**DESCRIPTION OF THE TASK**
Retype every entry exactly, character for character.

**DATA PROVIDED**
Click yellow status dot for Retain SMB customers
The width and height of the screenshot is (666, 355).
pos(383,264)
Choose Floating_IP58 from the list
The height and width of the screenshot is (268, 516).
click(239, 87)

**EXERCISE RESPONSE**
Click yellow status dot for Retain SMB customers
The width and height of the screenshot is (666, 355).
pos(383,264)
Choose Floating_IP58 from the list
The height and width of the screenshot is (268, 516).
click(239, 87)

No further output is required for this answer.